O relator da comissão explicou durante a sessão desta terça que a estatal continuará tendo preferência nas negociações, já que os 30% de participação mínima da Petrobras serão garantidos sempre que a empresa optar pela execução do projeto.

"O PL apenas estabelece que a Petrobras não é obrigada a investir nos projetos que ela não quer ou não pode fazer. Quando a Petrobras quiser, ela terá preferência. Meu parecer é favorável ao projeto do senador José Serra. Temos que fazer mudanças que não são para enfrequecer a Petrobras ou o governo. O controle da indústria continua nas mãos do governo", afirmou Aleluia.

O projeto de lei 4567 estabelece que o Conselho Nacional de Política Energética (CNPE) deve oferecer à Petrobras a preferência para ser a operadora das regiões de exploração de petróleo, contratadas a partir do regime de partilha de produção.

Caso a estatal se interesse pelo negócio, deverá se manifestar no prazo de até 30 dias após o comunicado do CNPE.

O conselho, então, indica a participação da Petrobras na exploração, que não pode ser inferior a 30%, além de propor os locais de atuação da estatal para a Presidência da República.

Comissão especial
A sessão desta terça serviu apenas para a leitura do relatório. Desde o início da reunião, havia quórum suficiente para a votação do parecer do relator. Mas alguns deputados como Glauber Braga (PSOL-RJ), José Fogaça (PMDB-RS) e Otavio Leite (PSDB-RJ) pediram vista conjunta, ou seja, mais tempo para analisar o parecer.

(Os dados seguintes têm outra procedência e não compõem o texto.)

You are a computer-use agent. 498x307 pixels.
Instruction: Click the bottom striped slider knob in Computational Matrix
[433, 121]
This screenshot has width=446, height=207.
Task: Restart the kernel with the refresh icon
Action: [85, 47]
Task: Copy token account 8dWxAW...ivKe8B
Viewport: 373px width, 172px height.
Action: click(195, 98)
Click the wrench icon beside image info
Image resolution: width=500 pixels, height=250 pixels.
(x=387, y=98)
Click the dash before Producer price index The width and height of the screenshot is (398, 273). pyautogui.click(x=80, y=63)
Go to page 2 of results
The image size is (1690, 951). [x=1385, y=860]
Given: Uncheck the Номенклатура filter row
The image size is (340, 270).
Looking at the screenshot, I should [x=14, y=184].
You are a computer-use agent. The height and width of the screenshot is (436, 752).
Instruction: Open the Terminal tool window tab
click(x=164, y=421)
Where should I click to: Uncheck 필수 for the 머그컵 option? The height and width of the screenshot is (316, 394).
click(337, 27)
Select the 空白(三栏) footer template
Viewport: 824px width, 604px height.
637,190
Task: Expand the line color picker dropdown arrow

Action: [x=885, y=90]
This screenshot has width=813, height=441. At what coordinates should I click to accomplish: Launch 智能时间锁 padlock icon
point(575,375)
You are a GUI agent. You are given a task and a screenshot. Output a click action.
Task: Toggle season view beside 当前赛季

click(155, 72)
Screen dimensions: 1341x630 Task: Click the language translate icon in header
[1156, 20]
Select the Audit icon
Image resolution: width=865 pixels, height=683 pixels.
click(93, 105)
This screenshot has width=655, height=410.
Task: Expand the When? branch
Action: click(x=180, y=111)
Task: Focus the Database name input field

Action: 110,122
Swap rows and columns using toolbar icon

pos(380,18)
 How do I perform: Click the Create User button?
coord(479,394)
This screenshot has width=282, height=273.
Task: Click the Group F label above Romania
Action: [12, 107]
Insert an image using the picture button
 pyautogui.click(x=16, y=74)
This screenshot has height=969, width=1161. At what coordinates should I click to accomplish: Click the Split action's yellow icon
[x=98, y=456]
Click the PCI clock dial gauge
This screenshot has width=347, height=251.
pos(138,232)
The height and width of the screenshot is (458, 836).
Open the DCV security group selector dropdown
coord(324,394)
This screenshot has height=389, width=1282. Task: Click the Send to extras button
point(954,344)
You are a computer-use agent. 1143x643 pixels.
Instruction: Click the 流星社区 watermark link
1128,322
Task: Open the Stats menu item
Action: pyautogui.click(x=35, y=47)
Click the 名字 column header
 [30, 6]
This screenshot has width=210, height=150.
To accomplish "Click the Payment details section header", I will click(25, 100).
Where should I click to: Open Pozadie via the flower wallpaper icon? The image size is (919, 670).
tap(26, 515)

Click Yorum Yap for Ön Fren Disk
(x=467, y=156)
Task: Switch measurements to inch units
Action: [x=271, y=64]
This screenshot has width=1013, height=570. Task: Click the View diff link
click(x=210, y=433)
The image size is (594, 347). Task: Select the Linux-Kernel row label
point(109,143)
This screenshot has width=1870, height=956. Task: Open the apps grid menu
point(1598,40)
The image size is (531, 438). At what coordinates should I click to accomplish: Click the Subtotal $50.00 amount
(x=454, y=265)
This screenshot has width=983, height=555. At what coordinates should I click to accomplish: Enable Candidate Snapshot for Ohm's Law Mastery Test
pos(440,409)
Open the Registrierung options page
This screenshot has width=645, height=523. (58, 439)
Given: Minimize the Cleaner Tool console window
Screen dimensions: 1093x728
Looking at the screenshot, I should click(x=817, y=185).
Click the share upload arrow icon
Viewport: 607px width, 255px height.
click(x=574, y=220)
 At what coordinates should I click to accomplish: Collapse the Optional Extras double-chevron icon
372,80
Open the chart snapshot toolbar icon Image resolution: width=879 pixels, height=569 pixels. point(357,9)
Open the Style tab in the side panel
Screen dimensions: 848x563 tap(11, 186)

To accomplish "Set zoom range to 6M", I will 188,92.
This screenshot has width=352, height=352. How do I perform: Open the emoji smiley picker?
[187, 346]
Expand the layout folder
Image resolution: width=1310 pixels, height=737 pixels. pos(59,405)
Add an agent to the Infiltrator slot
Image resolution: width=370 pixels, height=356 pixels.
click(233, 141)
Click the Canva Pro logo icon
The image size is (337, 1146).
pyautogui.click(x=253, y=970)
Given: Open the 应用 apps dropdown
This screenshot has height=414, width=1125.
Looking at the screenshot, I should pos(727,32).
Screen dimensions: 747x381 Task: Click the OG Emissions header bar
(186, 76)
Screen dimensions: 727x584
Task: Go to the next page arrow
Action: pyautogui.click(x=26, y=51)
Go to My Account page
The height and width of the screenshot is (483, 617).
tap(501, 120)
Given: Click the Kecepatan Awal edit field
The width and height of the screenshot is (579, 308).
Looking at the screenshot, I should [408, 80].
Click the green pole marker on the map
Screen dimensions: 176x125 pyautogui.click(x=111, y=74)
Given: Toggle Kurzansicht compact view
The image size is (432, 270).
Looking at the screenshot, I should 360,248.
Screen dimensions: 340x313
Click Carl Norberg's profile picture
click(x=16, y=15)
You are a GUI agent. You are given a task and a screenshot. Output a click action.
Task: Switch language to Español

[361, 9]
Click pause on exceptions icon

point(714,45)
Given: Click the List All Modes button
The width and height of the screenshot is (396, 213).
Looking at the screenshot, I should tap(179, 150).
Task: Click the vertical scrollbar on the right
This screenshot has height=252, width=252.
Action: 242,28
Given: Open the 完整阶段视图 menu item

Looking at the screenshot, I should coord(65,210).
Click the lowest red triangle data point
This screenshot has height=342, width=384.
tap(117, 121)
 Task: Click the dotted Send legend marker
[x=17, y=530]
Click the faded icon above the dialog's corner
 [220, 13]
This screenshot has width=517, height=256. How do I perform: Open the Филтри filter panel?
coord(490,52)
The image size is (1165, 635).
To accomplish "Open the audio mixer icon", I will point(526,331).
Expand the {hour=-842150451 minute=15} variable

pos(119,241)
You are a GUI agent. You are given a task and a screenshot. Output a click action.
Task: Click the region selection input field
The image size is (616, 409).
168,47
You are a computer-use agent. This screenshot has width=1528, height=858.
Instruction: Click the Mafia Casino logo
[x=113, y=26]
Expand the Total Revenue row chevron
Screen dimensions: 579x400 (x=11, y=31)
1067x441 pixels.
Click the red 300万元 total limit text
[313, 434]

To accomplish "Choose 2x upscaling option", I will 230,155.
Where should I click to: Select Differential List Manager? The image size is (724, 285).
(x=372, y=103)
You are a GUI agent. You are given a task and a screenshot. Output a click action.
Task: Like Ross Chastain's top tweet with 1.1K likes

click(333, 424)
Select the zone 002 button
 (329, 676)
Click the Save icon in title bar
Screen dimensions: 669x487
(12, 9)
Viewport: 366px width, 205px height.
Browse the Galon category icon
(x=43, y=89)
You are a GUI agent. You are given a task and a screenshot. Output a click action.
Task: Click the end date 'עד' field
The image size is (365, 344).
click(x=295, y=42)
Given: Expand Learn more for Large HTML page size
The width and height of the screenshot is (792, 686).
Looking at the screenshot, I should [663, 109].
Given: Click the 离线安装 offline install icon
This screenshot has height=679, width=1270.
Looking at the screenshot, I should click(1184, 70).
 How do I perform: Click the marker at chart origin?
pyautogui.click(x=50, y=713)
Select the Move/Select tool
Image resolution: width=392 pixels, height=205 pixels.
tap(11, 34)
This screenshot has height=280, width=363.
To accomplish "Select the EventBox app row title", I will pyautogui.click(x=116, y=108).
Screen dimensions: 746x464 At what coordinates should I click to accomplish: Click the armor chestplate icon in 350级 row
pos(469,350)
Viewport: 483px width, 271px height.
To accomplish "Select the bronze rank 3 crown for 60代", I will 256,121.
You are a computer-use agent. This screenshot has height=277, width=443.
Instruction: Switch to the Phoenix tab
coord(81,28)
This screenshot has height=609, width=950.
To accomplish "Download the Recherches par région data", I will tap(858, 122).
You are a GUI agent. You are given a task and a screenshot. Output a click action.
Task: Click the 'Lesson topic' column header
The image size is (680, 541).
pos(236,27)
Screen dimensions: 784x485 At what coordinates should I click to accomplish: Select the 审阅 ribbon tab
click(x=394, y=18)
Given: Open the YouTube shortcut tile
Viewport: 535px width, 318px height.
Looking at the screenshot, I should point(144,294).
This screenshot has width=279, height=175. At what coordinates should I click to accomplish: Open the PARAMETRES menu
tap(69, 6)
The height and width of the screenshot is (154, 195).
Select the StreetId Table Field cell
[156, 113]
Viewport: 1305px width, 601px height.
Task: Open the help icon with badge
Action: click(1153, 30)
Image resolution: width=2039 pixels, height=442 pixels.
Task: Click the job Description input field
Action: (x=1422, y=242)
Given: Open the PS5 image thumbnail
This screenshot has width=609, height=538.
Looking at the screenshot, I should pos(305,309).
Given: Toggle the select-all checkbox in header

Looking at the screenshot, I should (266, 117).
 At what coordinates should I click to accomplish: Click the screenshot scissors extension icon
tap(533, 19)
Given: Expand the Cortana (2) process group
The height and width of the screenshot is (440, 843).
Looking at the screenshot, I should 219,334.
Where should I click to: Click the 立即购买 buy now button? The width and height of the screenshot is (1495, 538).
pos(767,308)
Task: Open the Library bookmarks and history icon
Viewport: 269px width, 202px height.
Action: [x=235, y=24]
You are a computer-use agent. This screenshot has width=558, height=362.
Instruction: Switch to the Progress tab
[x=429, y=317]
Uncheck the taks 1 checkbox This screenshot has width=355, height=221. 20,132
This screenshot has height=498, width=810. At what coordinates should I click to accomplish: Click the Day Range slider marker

O parlamentar do PSOL, contrário à proposta, pediu que o projeto fosse retirado da pauta. O requerimento foi negado por 19 votos a 1.

"Não podemos permitir que em tempos de crise haja um favorecimento de empresas estrangeiras. O petróleo brasileiro não pode gerar um lucro indiscriminado para empresas internacionais. Somos a favor do requerimento de retirada de pauta", protestou Braga.